Un vasto deserto, sabbia e desolazione fin dove arriva lo sguardo ma, nonostante tutto, ad accompagnare il nostro sguardo sul nulla c'era la sensazione di poterci prendere tutto il tempo del mondo. Così ci ha accolto Sable, il gioco sviluppato da Shedworks che si ispira tanto alle opere del fumettista francese Jean Giraud, in arte Moebius, quanto ai lavori dello Studio Ghibli: un videogioco che è anche fumetto, almeno nell'estetica, e ci accoglie nel suo mondo aperto senza alcuna costrizione. Non c'è limite che possa ostacolare la nostra curiosità, non quando l'esplorazione è il punto cardine dell'esperienza. Nei panni della titolare Sable siamo infatti pronti a partire per la Planata, un rito di passaggio che ci vedrà salire in sella alla nostra hoverbike e partire per un viaggio verso l'ignoto per esplorare antiche rovine ma soprattutto conoscere noi stessi - capire chi c'è dietro la maschera.
Un videogioco, un fumetto e anche un romanzo di formazione: Sable sembra voler conciliare, nella sua semplicità, diversi elementi per raccontare una storia intima e personale. Compiere il grande passo, lasciare casa, gli affetti e tutto ciò che si conosce per andare incontro a qualcosa di cui non si ha idea e per il quale, forse, non si è del tutto pronti è assieme esaltazione e paura; la voglia di scoprire cosa c'è un po' più in là, mista al timore di perdersi o non essere all'altezza. D'altronde non siamo i primi a partire e a quanto pare in pochi hanno fatto ritorno. Tuttavia, come dice la vecchia Jadi, non esistono strade sbagliate o giuste e Sable pare essere qui proprio per dimostrarcelo.
Rito di passaggio
Sable ha ben poco da insegnarci, prima di lasciarci al comando. Da quel momento, l'interfaccia risulterà completamente spoglia salvo per occasionali indicatori che vi faranno capire quando poter interagire con un oggetto o una persona. Al di là di questo, e del navigatore che funge da bussola nel momento in cui lo attiviamo per capire la direzione da prendere, è tutto lasciato agli ampi spazi aperti che dominano il mondo di gioco: lo stile minimalista adottato permette inoltre all'ambientazione di svelarsi, o attirare la nostra curiosità, mostrando sulla distanza eventuali punti di interesse nella forma principalmente di rovine che testimoniano la presenza di qualcuno venuto prima e ora scomparso. Nessun indicatore a guidarci, nulla che rovini la bellezza di un panorama desolato che tuttavia riesce a stuzzicarci, spingendoci sempre un passo più in là. Possiamo mettere dei punti di interesse ma questi risulteranno visibili solo nella mappa, consultabile nel menu del gioco, andando dunque a lasciare immacolato il panorama: l'unico appunto che facciamo in merito riguarda la scelta cromatica, molto discutibile poiché tende a confondersi con l'ambiente. Considerato che in ogni caso non si vede durante il gioco, darle un colore più brillante che ci permettesse di capire se avessimo davvero posizionato un indicatore (non essendoci indizi sonori a confermarlo) sarebbe stato decisamente preferibile.

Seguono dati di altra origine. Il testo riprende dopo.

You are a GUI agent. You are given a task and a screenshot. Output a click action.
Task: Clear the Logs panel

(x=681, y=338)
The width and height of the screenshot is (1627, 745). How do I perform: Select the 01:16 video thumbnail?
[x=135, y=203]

Posto questo, l'esplorazione procede sempre senza particolari intoppi. Pur essendo vero che Sable tende a usare indicatori visivi rendendoli parte dell'ambiente, nella fattispecie rampicanti, non risultano un fastidio perché possono essere ignorati per cercare un altro approccio. Senza dubbio la loro presenza ci mostra la via percorribile, questo però non fa sì che sia necessariamente l'unica o che si debba per forza arrampicarsi in quell'esatto punto: diverse volte abbiamo trovato percorsi alternativi, magari un po' più faticosi, salvo accorgerci che c'era una strada più semplice. Questo è il bello della scoperta, almeno in questa primissima fase che comunque tende a essere più guidata per illustrarci il gioco nel complesso: il gioco non ci lascia del tutto allo sbaraglio ma nemmeno ci prende per mano accompagnandoci in ogni nostro passo.

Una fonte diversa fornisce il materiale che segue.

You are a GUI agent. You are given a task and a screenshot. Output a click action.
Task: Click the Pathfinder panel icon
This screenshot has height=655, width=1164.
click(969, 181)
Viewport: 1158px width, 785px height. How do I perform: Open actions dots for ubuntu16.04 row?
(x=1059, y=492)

Possiamo persino anticipare i tempi ed esplorare un'area dove saremo chiamati ad andare in seguito, raccogliendo un particolare oggetto per averlo poi a disposizione quando sarà il momento. L'unica situazione durante la quale abbiamo storto il naso è stata quando, parlando col cartografo, non abbiamo potuto comprare una mappa nonostante avessimo il denaro sufficiente: abbiamo dovuto per forza chiedere a Jadi (potremmo definirla l'anziana del villaggio) soldi che avevamo in abbondanza. Speriamo che questo sia l'unico caso in cui una missione ci obbliga a seguire passaggi che potremmo evitare ma lo sapremo solo giocando l'intera avventura.

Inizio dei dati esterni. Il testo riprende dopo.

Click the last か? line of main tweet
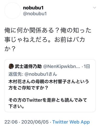The image size is (100, 128). click(x=9, y=49)
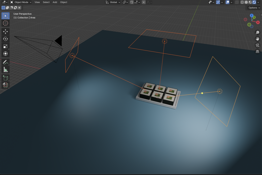Toggle viewport overlays display
This screenshot has height=175, width=262.
(x=227, y=2)
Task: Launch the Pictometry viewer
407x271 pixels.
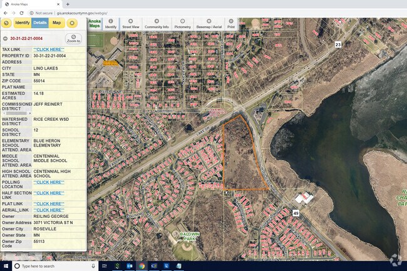Action: pyautogui.click(x=183, y=24)
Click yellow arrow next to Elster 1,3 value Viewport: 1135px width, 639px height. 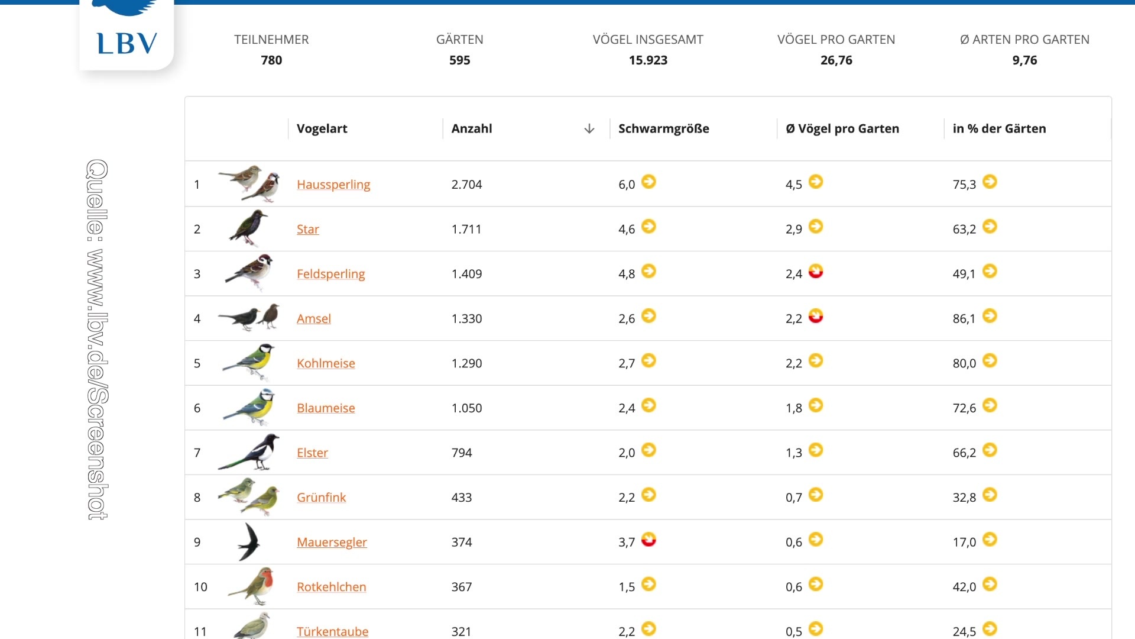pos(816,450)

Sable non prevede nemici, una scelta che avvicina il suo mondo a quello di Shadow of the Colossus (dal quale adotta anche l'arrampicata con stamina) e ci sentiamo di abbracciare date le premesse narrative del gioco: il mondo esterno di per sé è una sfida per la protagonista, che nel suo peregrinare dovrà comunque trovare il modo di superare determinati ostacoli naturali, la presenza di minacce diciamo più concrete avrebbe stonato e dato a Sable un'identità del tutto diversa.
Le azioni che possiamo compiere si limitano dunque a correre, eventualmente scattare, arrampicarci, guidare la nostra hoverbike ma anche planare sfruttando una pietra mistica che ci avvolge in uno scudo grazie al quale possiamo proseguire fin quando non tocchiamo terra o incappiamo in un ostacolo. Questa meccanica serve anche da salvavita nel caso in cui dovessimo calcolare male un'arrampicata e cadere, poiché senza consumare stamina possiamo attivarla e planare dolcemente al suolo per riprendere fiato. Non siamo di fronte a un gioco punitivo, almeno nella parte introduttiva, il suo obiettivo principale rimane comunque quello di aprirci le porte sull'ignoto e invitarci a farlo nostro, crescendo passo dopo passo fino a capire chi siamo davvero. Ostacola ma non penalizza mai davvero.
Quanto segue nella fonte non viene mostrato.